Foreign Policy Analysis (2010) 6, 277–296
Groupthink, Iraq, and the War on Terror: Explaining US Policy Shift toward Iraq Dina Badie University of Connecticut
Existing scholarship on the Iraq War decision-making process generally treats the event as a logical extension of pre-existing ideas and policies. This paper considers the Bush administration’s decision to absorb Iraq into the broader War on Terror as a deviation from long-held views of Saddam Hussein. I argue that the decision to incorporate Iraq into the wider post 9 ⁄ 11 mission was pathologically driven by groupthink, which caused a shift in the administration’s view of Saddam from a troubling dictator to an existential threat to US security. Therefore, groupthink can simultaneously explain the defects in the decision-making process and the shift from cautious restraint to accelerated urgency with respect to US relations with Iraq.

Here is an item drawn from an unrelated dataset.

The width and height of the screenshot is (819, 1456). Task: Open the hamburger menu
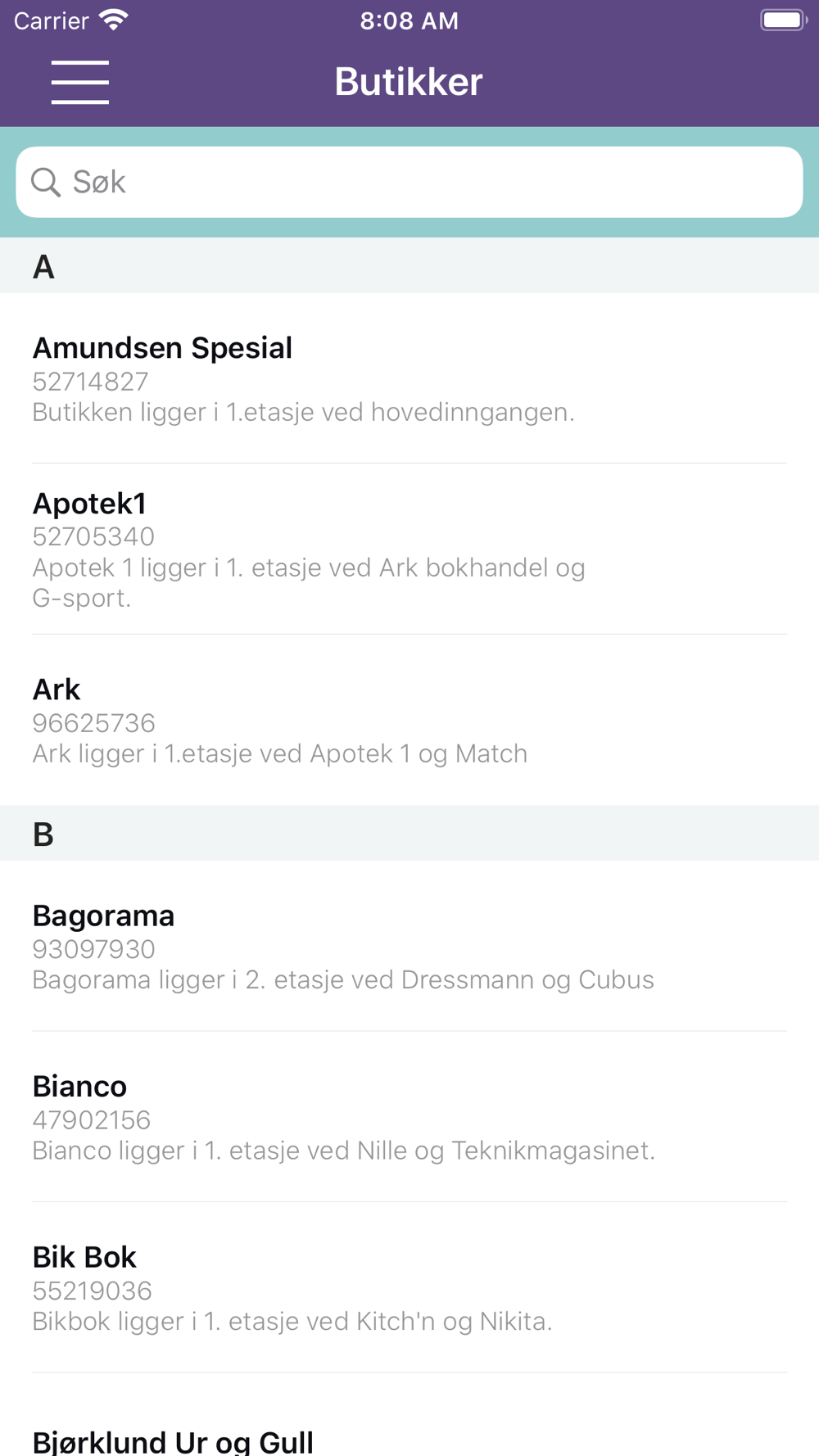coord(79,82)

A wealth of literature has emerged claiming that the US invasion of Iraq was a logical extension of ideas and policies that predated 9 ⁄ 11. Cognitive and psychological explanations attribute the decision to personality proﬁles or individual and group level pathologies (Houghton 2008). Shannon and Keller (2007) examine Bush’s leadership style as a potential explanation for the US’ violation of international norms. For Kaufmann (2004), structural faults undermined the ‘‘marketplace of ideas,’’ allowing the administration to inﬂate the Iraqi threat. The international relations discipline also took up the question of the Iraq War, viewing it from the perspective of imperialism and hegemonic stability. For Cox (2004), the Bush Doctrine and the policies that followed cemented the neoconservative drive toward American domination in the post-Cold War world. Layne (2006) describes the post-9 ⁄ 11 grand strategy as one that ﬁnds it roots in American hegemony since the 1940s. While the academy generally explained the decision to invade Iraq in somewhat path dependent terms, an abundance of atheoretical literature emerged from journalists, commentators, and, later, key members of the decision-making team that shed light on the intricacies of the decision-making process. For example, Gellman (2009) argues that the administration, in particular Bush and Cheney, began viewing Saddam Hussein as a new kind of threat in the days that followed September 11, 2001. Instead of considering Hussein a troubling dictator––as they had in the past––the Iraqi leader came to represent a new type of threat in the 9 ⁄ 11 milieu. Yet, scholars, journalists, and pundits alike remain ﬁxated on explaining the decision to remove Saddam Hussein from power, rather than the decision to incorporate Iraq into the War on Terror. This paper takes the latter approach. I argue that the decision to conﬂate Iraq with the threat of terrorism represented a signiﬁcant departure from long-held images of that state and strategies for dealing with Saddam Hussein as advocated by members of the Bush administration doi: 10.1111/j.1743-8594.2010.00113.x Ó 2010 International Studies Association
Groupthink, Iraq, and the War on Terror
prior to 9 ⁄ 11. Speciﬁcally, the decision to incorporate Iraq into the War on Terror was pathologically driven by groupthink in the post-9 ⁄ 11 environment, resulting in a ﬂawed decision-making process and a shift in the administration’s image of Iraq’s dictator. Drawing on Gellman’s conclusions, in tandem with other theoretical and atheoretical material, I position the decision in the context of pre- and post-9 ⁄ 11 ideas and strategies regarding Saddam Hussein. Ultimately, groupthink, spurred by 9 ⁄ 11, directed a shift in the administration’s view: Saddam Hussein was no longer a just troubling dictator, he came to represent an existential threat to US security. For Bush, Cheney, and the hawkish members of the administration, the internalization process came early. Immediately post-9 ⁄ 11, they accepted Bush’s premise of broad retaliation...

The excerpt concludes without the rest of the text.